### [Stated goal 1]
Which function names are written with parentheses after them in the patch discussion?
### [Stated goal 2]
How many lines of the rows contain the string "magnifier", counting case? Give only the number.

### [Passage shown]
+ + + + + + +

Re: [PATCH v4 08/14] mm/gup: grab head page refcount once for group of subpages

Joao Martins <joao.m.martins@xxxxxxxxxx> · Wed, 13 Oct 2021 20:18:08 +0100

On 10/13/21 18:41, Jason Gunthorpe wrote:
> On Mon, Oct 11, 2021 at 04:53:29PM +0100, Joao Martins wrote:
>> On 10/8/21 12:54, Jason Gunthorpe wrote:
> 
>>> The only optimization that might work here is to grab the head, then
>>> compute the extent of tail pages and amalgamate them. Holding a ref on
>>> the head also secures the tails.
>>
>> How about pmd_page(orig) / pud_page(orig) like what the rest of hugetlb/thp
>> checks do? i.e. we would pass pmd_page(orig)/pud_page(orig) to __gup_device_huge()
>> as an added @head argument. While keeping the same structure of counting tail pages
>> between @addr .. @end if we have a head page.

+ + + + + + +

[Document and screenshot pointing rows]
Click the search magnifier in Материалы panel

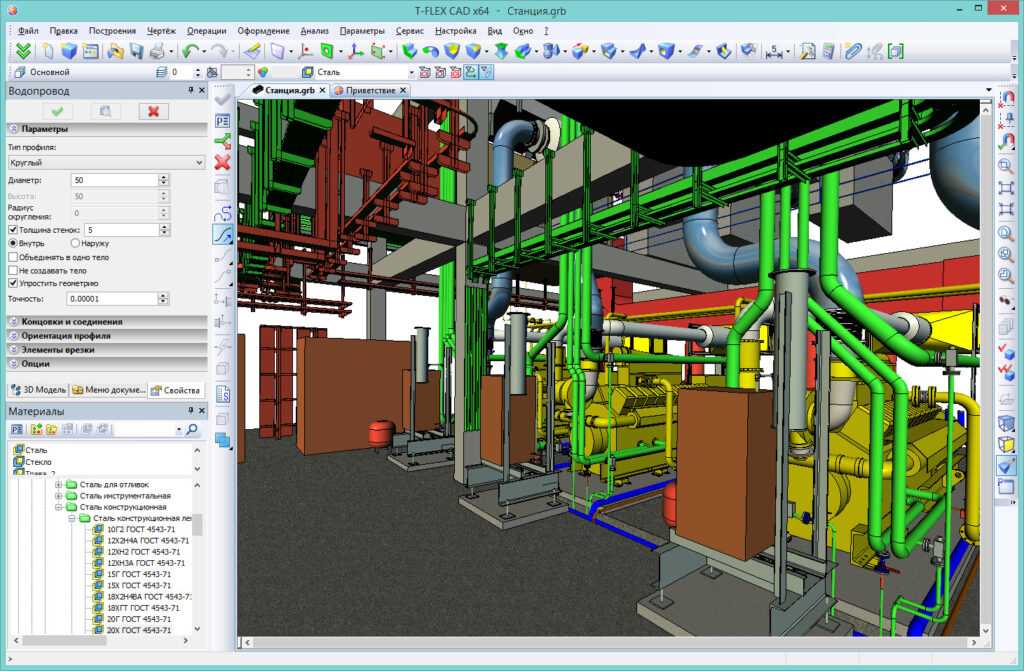point(192,429)
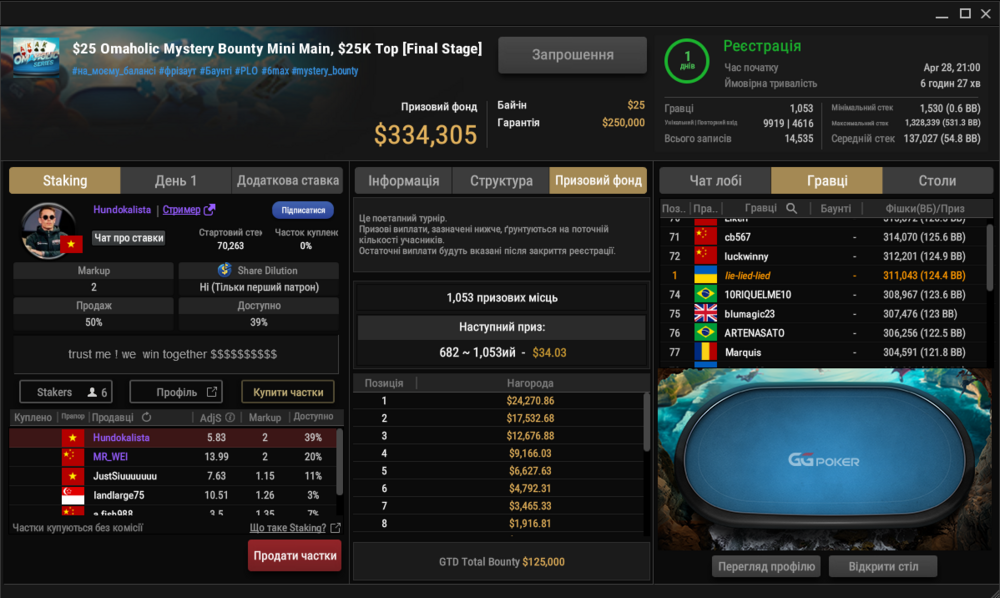1000x598 pixels.
Task: Open the Стример external link icon
Action: tap(209, 209)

+ + + + + + +

### [Task output 1]
pmd_page, pud_page, __gup_device_huge

### [Task output 2]
1